**Exercise description:** Repeat everything in the records below, from the line containing "Task: Enable Places Status Indicator toggle" down to the line containing "pyautogui.click(x=649, y=89)", with both of those lines included.

(A run of records)

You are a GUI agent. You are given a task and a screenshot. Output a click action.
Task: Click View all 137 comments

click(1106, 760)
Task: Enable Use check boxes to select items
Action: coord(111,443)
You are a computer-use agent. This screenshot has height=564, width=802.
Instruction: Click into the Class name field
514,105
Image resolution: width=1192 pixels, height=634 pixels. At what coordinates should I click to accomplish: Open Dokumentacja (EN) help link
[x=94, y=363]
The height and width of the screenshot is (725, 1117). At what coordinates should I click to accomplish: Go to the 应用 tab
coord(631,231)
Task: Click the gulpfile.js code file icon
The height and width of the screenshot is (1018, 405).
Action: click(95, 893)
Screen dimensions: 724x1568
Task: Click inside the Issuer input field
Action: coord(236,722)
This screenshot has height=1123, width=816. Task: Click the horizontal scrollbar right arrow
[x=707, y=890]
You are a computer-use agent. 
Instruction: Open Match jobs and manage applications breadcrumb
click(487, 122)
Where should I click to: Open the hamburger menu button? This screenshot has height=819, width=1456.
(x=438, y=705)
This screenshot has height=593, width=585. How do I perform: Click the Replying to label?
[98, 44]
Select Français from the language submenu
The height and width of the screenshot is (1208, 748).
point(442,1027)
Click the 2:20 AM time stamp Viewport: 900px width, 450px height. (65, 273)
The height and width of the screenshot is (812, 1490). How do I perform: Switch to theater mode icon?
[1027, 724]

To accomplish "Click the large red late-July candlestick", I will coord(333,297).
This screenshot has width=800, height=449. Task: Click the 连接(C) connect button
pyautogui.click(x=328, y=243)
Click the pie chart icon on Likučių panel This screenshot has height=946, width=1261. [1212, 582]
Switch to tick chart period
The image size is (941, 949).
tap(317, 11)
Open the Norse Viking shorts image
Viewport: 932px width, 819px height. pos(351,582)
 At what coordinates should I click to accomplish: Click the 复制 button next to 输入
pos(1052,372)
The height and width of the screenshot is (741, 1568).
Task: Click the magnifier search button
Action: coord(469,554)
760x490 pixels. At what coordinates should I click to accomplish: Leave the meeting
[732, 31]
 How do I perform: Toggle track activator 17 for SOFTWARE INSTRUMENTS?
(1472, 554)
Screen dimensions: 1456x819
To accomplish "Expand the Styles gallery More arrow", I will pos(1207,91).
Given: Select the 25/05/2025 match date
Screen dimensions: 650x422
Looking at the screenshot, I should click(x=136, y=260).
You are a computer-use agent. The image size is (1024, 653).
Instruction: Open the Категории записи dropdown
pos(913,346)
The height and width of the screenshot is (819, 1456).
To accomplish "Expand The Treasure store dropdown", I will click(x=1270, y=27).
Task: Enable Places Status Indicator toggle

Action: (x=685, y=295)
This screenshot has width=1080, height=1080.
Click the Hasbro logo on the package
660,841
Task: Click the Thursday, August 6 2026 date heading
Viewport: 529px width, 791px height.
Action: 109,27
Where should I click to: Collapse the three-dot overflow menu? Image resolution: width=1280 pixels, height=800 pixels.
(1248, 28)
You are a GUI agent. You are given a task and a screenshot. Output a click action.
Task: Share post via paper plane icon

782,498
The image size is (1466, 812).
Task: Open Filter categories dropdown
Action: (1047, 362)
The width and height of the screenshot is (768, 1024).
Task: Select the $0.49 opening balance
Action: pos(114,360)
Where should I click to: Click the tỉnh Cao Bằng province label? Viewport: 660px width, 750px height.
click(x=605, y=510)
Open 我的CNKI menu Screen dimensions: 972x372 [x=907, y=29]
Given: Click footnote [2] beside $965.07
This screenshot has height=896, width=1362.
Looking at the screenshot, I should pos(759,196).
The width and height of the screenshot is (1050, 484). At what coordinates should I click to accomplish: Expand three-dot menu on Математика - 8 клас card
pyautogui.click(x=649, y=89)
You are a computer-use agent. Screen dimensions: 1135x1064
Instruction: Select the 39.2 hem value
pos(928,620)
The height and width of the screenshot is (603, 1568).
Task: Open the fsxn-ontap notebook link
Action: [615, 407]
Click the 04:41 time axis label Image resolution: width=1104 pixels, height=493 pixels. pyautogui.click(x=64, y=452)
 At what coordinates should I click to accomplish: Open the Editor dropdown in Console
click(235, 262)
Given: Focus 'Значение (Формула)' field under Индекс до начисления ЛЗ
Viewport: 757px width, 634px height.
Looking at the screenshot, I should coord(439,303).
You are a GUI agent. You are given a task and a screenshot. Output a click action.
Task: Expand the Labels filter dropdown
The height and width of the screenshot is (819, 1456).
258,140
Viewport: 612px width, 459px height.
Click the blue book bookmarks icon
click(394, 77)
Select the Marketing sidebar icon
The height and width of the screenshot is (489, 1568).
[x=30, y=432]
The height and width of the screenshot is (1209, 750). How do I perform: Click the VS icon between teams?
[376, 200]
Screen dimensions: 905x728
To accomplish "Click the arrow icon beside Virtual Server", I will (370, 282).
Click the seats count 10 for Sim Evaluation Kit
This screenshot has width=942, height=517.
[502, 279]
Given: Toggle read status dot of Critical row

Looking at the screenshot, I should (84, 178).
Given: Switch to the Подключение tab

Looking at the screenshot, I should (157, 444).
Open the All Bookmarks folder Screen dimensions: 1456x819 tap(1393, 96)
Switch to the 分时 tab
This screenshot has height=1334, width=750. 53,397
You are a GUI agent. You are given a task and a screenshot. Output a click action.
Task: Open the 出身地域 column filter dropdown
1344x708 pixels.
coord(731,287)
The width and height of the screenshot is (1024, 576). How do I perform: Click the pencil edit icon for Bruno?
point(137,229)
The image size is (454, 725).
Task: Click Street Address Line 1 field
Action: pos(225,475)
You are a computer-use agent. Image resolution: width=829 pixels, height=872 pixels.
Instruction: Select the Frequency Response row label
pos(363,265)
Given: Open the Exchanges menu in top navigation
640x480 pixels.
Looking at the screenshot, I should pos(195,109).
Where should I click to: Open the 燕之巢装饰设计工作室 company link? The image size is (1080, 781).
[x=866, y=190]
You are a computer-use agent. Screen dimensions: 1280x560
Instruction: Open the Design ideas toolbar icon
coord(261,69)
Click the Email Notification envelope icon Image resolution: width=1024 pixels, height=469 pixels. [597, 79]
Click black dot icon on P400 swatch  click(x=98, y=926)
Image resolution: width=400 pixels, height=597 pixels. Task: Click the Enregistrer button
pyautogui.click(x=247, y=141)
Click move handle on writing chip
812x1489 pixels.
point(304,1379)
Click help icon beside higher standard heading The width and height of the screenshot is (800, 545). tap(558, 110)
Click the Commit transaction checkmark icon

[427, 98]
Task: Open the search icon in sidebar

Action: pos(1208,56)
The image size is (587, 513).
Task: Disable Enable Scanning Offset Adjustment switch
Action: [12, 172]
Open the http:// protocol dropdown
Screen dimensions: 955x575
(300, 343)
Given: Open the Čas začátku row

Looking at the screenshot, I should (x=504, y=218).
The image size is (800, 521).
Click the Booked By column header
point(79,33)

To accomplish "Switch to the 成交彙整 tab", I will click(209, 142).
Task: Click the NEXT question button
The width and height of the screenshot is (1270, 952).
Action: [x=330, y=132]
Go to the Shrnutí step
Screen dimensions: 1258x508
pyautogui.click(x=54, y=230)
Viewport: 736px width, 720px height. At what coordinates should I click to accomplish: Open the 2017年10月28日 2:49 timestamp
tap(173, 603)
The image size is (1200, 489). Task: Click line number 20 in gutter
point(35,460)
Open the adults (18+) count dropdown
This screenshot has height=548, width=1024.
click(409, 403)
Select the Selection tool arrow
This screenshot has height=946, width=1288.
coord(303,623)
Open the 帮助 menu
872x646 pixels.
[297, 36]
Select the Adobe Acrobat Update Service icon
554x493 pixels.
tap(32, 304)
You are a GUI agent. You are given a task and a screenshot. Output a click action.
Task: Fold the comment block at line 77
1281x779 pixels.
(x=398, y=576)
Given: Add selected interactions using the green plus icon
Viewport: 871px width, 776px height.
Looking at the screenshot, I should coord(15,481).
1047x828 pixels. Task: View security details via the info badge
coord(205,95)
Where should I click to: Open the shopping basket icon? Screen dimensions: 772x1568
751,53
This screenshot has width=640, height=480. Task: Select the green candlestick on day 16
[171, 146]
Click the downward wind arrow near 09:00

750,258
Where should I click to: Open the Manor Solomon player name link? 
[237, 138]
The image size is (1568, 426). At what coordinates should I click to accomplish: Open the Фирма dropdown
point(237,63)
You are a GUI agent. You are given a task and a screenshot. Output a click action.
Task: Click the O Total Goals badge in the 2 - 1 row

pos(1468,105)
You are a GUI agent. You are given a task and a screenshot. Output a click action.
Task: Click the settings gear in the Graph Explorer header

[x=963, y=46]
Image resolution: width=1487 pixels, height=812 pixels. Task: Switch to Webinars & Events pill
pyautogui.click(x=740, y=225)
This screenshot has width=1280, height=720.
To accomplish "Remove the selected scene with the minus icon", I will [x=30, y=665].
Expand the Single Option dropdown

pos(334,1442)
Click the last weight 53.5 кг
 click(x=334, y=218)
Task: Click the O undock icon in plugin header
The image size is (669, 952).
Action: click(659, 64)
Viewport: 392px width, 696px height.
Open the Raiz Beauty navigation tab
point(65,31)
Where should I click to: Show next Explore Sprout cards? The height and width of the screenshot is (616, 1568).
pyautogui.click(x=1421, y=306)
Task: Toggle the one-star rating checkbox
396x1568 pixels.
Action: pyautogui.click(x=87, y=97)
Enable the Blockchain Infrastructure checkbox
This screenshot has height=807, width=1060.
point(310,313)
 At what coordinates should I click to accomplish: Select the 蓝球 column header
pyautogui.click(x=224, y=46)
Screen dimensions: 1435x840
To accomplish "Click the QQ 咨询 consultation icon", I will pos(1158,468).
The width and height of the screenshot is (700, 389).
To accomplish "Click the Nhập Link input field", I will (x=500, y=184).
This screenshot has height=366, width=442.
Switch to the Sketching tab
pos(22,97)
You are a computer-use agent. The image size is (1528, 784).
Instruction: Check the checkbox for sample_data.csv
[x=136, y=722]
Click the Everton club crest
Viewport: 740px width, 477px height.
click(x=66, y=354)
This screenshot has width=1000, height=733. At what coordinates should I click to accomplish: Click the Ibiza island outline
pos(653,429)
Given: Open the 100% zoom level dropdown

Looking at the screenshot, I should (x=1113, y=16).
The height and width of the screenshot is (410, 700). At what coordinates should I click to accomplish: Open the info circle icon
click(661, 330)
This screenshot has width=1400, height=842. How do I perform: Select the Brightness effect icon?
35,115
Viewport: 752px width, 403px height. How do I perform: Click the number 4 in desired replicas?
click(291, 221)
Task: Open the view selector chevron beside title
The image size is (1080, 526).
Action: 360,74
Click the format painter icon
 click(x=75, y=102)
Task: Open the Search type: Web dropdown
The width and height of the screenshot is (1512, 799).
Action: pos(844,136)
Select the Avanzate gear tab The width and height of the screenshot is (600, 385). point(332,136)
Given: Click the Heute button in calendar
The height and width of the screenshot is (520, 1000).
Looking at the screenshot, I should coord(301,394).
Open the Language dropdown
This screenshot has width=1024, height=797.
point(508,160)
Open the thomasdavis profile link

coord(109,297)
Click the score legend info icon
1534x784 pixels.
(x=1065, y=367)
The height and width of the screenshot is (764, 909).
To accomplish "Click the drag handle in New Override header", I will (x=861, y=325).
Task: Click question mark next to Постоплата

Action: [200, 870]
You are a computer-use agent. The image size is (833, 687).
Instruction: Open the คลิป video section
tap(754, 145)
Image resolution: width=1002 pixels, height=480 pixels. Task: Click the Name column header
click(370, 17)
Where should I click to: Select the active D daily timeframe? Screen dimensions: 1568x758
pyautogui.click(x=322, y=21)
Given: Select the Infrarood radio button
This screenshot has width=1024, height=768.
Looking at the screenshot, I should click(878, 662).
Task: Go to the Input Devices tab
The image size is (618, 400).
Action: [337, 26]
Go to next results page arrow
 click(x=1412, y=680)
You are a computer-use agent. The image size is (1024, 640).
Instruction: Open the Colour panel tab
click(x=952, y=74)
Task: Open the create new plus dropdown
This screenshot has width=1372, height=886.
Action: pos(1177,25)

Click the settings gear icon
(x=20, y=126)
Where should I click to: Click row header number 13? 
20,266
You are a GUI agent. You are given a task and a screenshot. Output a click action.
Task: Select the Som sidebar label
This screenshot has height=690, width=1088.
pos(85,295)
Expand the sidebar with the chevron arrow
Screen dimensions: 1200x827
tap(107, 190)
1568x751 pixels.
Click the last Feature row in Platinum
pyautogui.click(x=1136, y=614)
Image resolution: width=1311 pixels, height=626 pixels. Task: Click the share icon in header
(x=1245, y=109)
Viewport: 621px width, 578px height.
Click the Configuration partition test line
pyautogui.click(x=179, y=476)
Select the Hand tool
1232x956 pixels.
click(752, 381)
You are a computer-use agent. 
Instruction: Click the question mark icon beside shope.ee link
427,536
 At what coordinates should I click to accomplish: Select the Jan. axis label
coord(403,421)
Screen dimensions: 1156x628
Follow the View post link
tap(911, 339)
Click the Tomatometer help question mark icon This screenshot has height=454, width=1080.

**The response:**
Task: Enable Places Status Indicator toggle

Action: (x=685, y=295)
This screenshot has width=1080, height=1080.
Click the Hasbro logo on the package
660,841
Task: Click the Thursday, August 6 2026 date heading
Viewport: 529px width, 791px height.
Action: 109,27
Where should I click to: Collapse the three-dot overflow menu? Image resolution: width=1280 pixels, height=800 pixels.
(1248, 28)
You are a GUI agent. You are given a task and a screenshot. Output a click action.
Task: Share post via paper plane icon

782,498
The image size is (1466, 812).
Task: Open Filter categories dropdown
Action: (1047, 362)
The width and height of the screenshot is (768, 1024).
Task: Select the $0.49 opening balance
Action: pos(114,360)
Where should I click to: Click the tỉnh Cao Bằng province label? Viewport: 660px width, 750px height.
click(x=605, y=510)
Open 我的CNKI menu Screen dimensions: 972x372 [x=907, y=29]
Given: Click footnote [2] beside $965.07
This screenshot has height=896, width=1362.
Looking at the screenshot, I should pos(759,196).
The width and height of the screenshot is (1050, 484). At what coordinates should I click to accomplish: Expand three-dot menu on Математика - 8 клас card
pyautogui.click(x=649, y=89)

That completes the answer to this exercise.